Surgery rarely ‘cures’ endometriosis unless the surgery is removal of both ovaries (with or without hysterectomy). Removing both ovaries takes away most of a woman’s production of estrogen hormone which stimulates endometriosis tissue and may cause it to grow.
Any other surgery (laparoscopy with laser treatment or cautery or excision of endometriosis, and/or removal of endometriosis cysts) may not remove all the endometriosis in your pelvis – even if your surgeon destroys or excises all visible spots of endometriosis on the surface of the uterus or behind the uterus, on or in the ovaries or on the pelvic side wall, there may be deeper areas of endometriosis not visible on laparoscopy which are missed. Endometriosis may also be hidden underneath areas of scarring.

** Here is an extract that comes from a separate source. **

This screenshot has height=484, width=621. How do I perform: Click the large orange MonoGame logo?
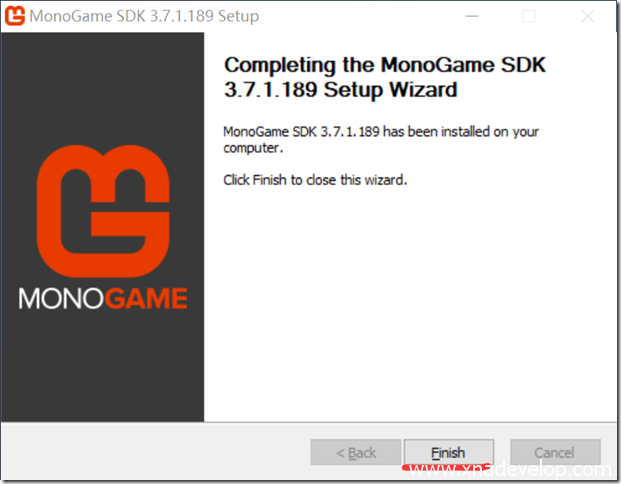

Because of the above, some women get good pain relief after surgery to treat endometriosis, and some women don’t get good pain relief after surgery. Women with significant endometriosis (more than just a few spots on the surface of the uterus or ovaries) often do better with surgery to confirm the diagnosis and to treat visible disease, followed by Depo-Lupron injections to suppress any endometriosis that’s left behind, than with surgery alone. Surgery alone may provide short term relief of endometriosis pain (a few months up to a few years) before the disease and pain symptoms recur. Women who undergo multiple laparoscopies may get diminishing returns, with less and less pain relief with each successive laparoscopy.
Depo-Lupron can be used on its own without laparoscopy too – it also (but reversibly) takes away most of a woman’s production of estrogen hormone which stimulates endometriosis tissue. If you have pelvic pain symptoms suggesting endometriosis and your pain goes away with Depo-Lupron you are at least 80% likely to have endometriosis.
If you want to try to conceive and you have only small endometriomas, or early stage endometriosis without any endometriosis cysts visible on ultrasound, the surgery may do more harm than good by damaging some normal ovary tissue, which can reduce your ovarian reserve (the number of eggs left in your ovaries).
So the answer is complex but in summary – not everyone with endometriosis needs surgery – it is only definitely needed for big endometriosis cysts or women who are done childbearing. Unless you have both ovaries removed cure is unlikely, but you may get benefit in terms of reducing your pain for a period of time. Medical treatment with Depo-Lupron after surgery often gives better pain control than just surgery. Depo-Lupron can be used on its own without surgery, too.